PROVIDED RECORDS START
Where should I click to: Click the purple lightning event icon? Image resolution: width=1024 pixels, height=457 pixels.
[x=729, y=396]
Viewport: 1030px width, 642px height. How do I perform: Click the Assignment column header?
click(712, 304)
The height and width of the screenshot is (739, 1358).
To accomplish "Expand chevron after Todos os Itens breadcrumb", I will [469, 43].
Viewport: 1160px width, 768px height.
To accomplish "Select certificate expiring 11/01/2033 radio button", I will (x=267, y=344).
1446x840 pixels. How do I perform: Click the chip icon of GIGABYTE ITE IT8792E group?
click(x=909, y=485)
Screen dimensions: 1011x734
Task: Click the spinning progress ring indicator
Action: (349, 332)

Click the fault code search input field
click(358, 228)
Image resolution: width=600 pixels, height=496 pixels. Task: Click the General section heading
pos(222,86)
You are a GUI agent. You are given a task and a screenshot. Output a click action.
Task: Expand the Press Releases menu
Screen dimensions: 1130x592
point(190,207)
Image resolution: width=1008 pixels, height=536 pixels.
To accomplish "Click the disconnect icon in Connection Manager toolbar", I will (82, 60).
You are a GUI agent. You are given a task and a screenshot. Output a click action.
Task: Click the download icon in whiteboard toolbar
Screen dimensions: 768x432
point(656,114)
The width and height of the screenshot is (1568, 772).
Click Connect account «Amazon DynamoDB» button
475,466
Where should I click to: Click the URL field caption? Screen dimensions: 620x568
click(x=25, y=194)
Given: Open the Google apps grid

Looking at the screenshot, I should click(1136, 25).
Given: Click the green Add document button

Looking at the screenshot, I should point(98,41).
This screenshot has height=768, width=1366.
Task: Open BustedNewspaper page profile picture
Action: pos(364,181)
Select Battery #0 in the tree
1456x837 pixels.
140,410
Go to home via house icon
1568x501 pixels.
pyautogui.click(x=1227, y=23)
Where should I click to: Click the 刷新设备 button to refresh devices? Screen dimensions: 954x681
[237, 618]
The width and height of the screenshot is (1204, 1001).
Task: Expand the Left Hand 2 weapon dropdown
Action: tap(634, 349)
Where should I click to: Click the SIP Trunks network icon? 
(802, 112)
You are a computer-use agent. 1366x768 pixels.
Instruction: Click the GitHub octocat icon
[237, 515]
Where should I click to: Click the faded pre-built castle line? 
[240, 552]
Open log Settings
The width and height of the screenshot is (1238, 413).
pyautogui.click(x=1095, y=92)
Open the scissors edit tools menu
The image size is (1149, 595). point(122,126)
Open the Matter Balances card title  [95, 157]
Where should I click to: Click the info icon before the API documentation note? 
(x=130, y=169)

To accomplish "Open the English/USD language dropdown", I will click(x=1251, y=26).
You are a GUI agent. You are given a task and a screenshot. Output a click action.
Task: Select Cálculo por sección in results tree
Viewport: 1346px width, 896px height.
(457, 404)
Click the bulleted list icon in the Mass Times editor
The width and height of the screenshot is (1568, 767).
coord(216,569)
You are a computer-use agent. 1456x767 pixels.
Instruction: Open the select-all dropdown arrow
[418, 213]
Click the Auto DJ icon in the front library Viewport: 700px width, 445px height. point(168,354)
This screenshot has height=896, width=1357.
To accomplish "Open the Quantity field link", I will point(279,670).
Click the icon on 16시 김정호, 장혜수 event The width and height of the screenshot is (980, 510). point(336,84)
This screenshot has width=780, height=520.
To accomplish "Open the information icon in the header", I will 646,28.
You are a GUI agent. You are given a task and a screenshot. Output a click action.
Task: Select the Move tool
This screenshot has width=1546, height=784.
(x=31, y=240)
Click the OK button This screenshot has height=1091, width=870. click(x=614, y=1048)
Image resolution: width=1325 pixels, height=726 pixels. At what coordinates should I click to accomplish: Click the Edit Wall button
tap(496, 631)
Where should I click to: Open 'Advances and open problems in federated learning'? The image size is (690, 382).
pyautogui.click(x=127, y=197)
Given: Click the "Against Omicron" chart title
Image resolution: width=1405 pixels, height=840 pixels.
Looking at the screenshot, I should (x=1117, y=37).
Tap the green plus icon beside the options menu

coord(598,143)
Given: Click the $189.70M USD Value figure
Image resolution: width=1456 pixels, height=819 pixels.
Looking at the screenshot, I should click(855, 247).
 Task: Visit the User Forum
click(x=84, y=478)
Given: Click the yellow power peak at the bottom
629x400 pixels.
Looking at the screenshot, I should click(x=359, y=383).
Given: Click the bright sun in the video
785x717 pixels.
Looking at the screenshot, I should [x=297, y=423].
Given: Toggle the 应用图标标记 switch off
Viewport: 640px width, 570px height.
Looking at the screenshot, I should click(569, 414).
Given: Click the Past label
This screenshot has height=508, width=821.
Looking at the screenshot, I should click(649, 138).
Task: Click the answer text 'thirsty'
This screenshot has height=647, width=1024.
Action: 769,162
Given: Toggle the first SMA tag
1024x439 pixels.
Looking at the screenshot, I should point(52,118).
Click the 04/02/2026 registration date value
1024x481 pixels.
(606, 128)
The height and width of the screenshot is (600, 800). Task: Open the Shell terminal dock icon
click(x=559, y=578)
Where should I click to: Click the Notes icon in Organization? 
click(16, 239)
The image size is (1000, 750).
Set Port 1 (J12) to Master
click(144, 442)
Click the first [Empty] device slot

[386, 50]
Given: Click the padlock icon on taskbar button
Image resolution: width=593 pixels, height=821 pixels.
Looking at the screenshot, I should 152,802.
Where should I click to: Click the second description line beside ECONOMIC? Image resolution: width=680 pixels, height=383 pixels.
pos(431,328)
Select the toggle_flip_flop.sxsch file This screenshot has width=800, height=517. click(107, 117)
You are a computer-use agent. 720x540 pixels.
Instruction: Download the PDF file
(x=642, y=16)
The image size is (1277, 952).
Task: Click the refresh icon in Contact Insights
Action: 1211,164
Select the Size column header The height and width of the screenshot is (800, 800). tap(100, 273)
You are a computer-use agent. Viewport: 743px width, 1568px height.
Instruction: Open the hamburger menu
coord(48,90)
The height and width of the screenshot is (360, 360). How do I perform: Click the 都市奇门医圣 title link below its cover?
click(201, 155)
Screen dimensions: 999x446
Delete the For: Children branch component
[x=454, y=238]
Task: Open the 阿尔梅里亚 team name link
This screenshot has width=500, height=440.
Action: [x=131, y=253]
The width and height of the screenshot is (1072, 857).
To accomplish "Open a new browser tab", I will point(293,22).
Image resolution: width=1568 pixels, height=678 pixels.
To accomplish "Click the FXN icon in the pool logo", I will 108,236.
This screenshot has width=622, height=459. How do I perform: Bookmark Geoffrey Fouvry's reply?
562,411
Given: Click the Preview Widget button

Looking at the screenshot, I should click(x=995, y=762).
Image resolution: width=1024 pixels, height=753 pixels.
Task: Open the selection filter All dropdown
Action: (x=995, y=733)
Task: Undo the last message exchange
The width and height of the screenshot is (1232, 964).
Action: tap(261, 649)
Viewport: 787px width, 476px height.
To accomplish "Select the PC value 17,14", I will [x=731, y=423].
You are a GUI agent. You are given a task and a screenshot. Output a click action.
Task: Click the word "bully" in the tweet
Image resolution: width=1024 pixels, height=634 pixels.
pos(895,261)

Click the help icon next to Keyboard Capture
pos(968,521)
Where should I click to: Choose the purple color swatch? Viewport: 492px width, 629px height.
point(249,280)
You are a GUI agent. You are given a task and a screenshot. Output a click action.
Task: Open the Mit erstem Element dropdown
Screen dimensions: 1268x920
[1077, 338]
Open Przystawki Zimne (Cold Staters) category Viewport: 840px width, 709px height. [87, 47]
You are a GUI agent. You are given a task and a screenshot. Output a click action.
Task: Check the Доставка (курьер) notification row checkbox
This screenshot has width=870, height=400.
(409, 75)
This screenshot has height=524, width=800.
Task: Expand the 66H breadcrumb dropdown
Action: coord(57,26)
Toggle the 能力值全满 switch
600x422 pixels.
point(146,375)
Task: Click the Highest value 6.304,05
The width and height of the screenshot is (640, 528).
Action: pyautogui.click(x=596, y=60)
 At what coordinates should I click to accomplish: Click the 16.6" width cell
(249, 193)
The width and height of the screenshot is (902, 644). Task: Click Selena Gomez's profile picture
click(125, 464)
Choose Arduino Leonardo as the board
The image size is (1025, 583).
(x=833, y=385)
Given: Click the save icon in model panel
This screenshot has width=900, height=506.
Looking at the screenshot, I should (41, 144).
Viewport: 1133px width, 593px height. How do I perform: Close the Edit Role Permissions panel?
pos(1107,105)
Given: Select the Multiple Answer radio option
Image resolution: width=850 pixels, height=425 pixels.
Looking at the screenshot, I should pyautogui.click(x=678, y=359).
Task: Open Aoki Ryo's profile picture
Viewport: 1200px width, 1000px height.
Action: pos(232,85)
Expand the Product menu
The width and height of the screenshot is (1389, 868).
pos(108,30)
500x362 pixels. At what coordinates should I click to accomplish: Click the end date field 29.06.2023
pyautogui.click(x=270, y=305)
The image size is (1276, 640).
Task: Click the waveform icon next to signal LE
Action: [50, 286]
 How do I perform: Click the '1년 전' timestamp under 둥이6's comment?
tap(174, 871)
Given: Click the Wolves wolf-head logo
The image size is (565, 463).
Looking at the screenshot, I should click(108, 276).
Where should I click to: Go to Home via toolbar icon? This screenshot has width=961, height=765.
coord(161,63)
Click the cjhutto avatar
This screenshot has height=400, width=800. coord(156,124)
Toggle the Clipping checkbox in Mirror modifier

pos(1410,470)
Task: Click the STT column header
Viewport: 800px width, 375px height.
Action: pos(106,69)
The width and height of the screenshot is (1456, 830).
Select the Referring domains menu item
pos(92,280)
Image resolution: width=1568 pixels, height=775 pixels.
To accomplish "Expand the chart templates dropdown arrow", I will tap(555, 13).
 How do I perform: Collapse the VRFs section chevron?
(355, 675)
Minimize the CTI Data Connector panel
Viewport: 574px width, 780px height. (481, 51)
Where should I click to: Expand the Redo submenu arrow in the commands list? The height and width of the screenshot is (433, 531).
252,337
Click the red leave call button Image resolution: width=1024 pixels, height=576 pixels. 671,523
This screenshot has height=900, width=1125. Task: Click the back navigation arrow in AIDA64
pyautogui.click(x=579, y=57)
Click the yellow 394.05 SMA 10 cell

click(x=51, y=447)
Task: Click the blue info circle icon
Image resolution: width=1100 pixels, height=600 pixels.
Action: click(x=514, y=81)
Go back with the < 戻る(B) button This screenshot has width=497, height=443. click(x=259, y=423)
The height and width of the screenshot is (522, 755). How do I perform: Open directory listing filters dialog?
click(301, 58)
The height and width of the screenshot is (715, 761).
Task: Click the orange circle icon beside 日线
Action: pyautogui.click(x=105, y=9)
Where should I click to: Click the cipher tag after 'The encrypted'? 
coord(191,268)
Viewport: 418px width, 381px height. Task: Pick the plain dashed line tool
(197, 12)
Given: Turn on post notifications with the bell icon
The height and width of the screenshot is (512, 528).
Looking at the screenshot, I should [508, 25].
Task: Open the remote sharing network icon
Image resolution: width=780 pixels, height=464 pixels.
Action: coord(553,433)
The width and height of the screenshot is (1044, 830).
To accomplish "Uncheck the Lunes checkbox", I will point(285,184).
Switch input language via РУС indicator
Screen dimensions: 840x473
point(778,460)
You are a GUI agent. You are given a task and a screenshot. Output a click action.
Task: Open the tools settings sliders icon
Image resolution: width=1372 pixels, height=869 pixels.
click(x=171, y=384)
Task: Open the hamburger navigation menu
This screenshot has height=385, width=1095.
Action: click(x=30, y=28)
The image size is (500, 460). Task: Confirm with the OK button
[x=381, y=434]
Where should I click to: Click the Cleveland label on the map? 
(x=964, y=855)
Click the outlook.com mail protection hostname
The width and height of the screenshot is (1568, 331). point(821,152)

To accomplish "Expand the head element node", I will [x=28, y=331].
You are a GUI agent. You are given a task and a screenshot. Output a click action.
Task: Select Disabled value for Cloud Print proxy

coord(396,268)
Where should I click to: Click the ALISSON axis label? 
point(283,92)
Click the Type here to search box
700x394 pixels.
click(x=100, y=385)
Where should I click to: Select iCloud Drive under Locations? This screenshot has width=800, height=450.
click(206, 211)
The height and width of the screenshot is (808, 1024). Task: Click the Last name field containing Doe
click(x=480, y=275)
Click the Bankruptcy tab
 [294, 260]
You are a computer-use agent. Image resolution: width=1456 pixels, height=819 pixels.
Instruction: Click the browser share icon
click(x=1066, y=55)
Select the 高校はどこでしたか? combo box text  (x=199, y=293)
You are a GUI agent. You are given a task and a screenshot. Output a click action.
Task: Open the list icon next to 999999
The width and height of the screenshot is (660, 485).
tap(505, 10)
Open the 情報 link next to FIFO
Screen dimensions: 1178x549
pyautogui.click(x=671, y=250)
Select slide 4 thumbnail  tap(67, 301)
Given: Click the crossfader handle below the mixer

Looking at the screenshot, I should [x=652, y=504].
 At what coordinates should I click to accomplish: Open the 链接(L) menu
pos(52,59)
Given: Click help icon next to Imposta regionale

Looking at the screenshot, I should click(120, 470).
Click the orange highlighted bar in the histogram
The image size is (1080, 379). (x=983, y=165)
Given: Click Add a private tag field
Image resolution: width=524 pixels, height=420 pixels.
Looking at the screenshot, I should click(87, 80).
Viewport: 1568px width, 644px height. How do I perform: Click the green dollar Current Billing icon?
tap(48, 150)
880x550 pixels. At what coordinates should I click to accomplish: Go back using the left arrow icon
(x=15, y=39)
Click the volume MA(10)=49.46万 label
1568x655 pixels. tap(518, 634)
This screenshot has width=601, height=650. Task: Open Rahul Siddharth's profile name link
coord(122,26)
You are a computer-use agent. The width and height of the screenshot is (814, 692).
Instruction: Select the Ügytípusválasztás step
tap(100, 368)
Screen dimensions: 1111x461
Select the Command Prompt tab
PROVIDED RECORDS END
Pull out every line holding "logo" from the records above, and copy it.

To accomplish "Click the FXN icon in the pool logo", I will 108,236.
Given: Click the Wolves wolf-head logo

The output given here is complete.